◆ Extracted information ◆
+---+
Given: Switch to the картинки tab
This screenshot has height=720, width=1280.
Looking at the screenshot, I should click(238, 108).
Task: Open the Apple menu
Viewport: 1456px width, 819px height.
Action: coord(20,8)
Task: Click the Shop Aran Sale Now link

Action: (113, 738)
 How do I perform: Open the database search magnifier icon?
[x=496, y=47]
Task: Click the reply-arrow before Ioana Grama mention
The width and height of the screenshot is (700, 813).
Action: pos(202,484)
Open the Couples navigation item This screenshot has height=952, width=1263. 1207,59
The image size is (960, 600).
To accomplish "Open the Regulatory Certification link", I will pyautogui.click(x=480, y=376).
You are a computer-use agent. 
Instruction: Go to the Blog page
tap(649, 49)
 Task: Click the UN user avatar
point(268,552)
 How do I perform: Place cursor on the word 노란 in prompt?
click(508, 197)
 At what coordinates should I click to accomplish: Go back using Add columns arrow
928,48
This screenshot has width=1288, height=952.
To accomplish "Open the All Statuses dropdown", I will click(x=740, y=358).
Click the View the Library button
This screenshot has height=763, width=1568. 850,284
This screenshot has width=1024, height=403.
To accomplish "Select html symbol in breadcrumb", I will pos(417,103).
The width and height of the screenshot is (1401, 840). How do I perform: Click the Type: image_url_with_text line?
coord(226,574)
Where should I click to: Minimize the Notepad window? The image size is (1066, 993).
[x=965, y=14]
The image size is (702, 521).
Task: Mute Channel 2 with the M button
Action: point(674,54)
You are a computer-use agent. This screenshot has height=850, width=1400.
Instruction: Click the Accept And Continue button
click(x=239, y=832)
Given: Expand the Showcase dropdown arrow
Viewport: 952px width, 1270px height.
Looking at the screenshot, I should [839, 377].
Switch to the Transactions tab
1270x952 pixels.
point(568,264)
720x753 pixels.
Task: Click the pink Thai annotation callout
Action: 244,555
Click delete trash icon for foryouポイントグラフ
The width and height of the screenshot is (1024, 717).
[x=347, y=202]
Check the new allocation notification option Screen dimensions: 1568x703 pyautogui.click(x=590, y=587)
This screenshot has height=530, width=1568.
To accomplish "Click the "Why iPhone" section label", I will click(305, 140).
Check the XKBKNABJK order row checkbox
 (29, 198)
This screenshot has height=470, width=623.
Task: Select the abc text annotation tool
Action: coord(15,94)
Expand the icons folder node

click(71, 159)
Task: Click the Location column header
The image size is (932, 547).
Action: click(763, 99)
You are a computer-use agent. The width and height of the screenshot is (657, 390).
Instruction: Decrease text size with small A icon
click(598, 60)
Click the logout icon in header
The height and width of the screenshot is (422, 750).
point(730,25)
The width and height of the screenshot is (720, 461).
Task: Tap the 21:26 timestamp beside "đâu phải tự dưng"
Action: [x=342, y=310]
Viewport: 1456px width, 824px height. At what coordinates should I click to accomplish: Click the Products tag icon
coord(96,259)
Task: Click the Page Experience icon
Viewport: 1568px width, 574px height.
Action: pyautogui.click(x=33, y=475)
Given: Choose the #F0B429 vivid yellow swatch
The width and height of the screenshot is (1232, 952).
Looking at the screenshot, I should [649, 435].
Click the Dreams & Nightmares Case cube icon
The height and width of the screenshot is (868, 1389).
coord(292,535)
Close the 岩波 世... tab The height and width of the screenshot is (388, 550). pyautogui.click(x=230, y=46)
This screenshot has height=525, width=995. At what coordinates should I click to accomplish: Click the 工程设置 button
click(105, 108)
+---+
◆ Aim of the exercise ◆
Reproduce the part of the records that opens with the line containing "This screenshot has width=1024, height=403." and closes with the line containing "Action: point(674,54)", swapping "Notepad" for "Calculator" and leaving everything else unchanged.

◆ Solution to the exercise ◆
This screenshot has width=1024, height=403.
To accomplish "Select html symbol in breadcrumb", I will pos(417,103).
The width and height of the screenshot is (1401, 840). How do I perform: Click the Type: image_url_with_text line?
coord(226,574)
Where should I click to: Minimize the Calculator window? The image size is (1066, 993).
[x=965, y=14]
The image size is (702, 521).
Task: Mute Channel 2 with the M button
Action: point(674,54)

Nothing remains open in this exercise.